- _Material to process_
════

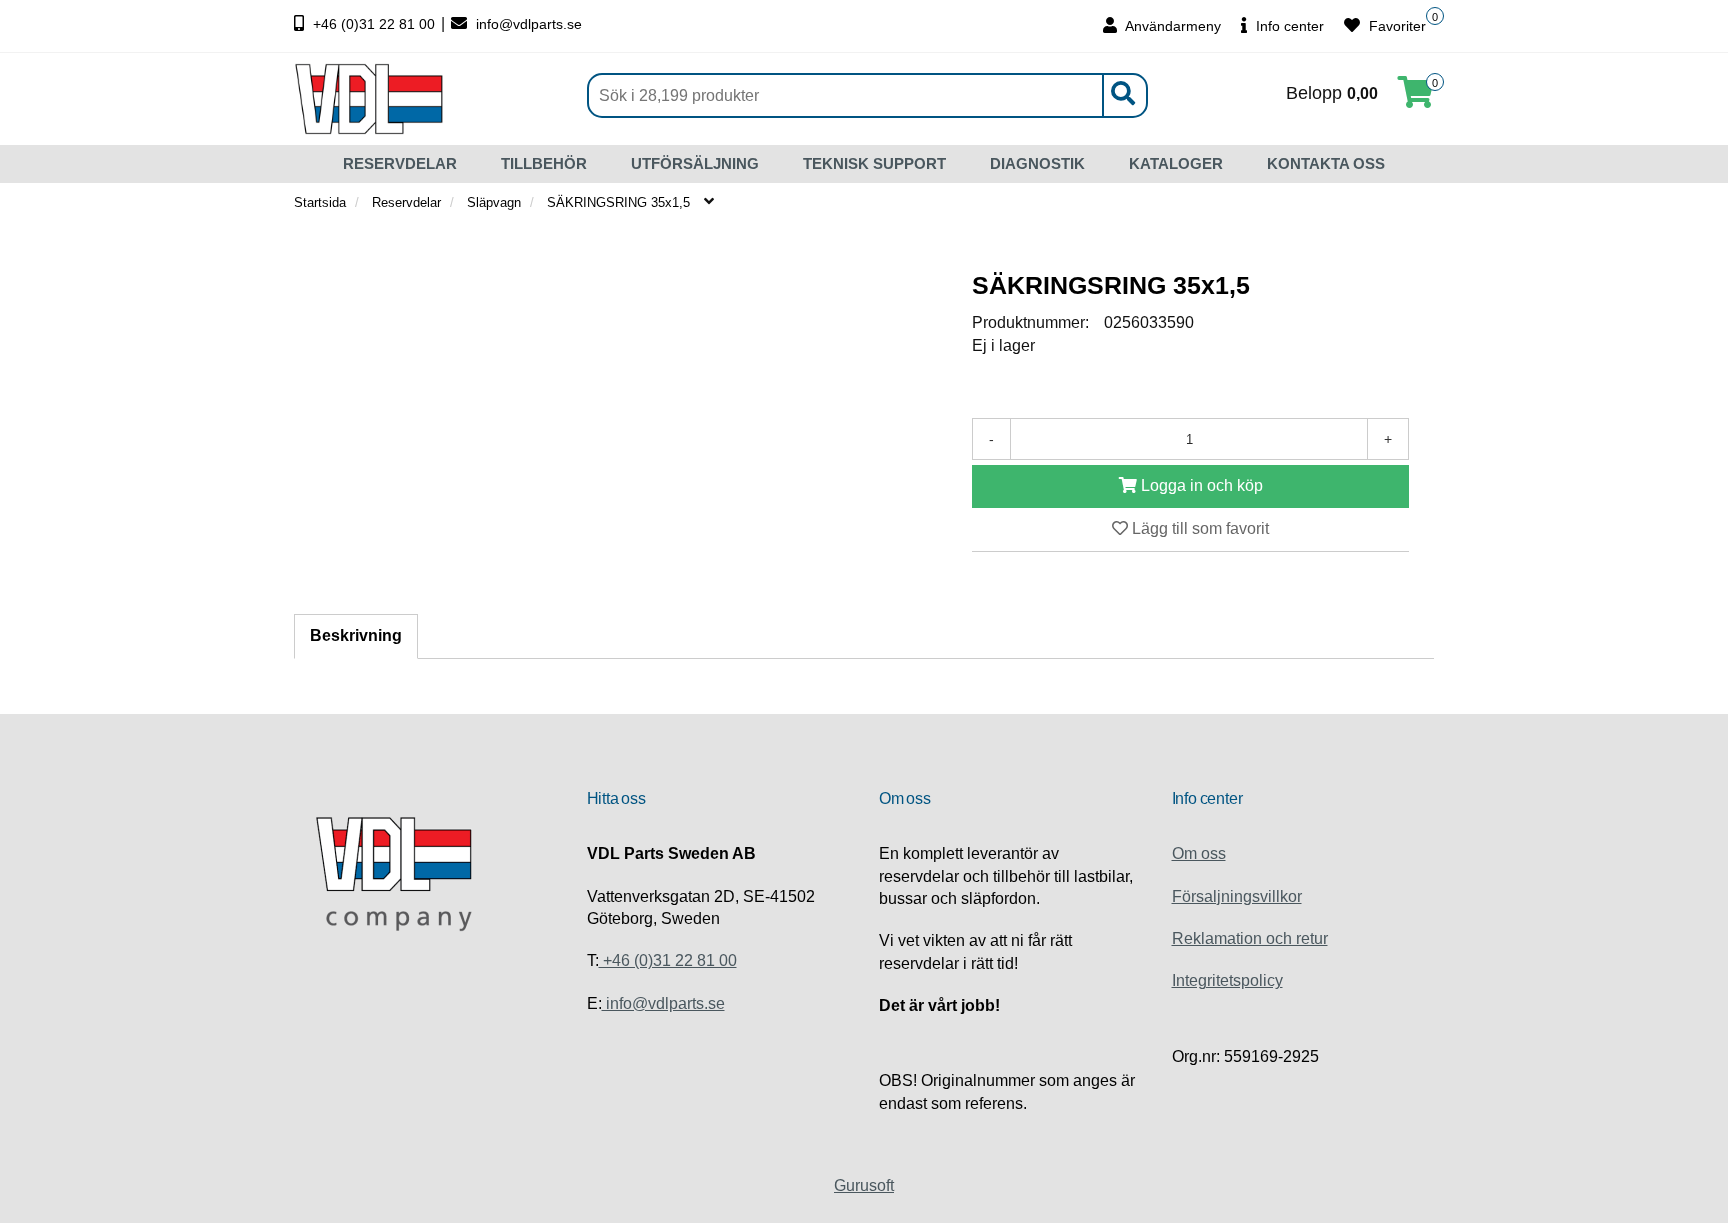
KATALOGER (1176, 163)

════

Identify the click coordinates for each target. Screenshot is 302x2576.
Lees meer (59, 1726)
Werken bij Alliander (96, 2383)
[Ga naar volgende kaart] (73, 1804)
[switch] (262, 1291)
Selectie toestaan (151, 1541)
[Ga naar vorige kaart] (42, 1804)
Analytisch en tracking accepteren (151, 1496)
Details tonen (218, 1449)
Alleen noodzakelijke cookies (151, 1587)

════

- _What is needed_
State the number of lines above that contain "kaart". Write nothing besides it.

- _Output of the exercise_
2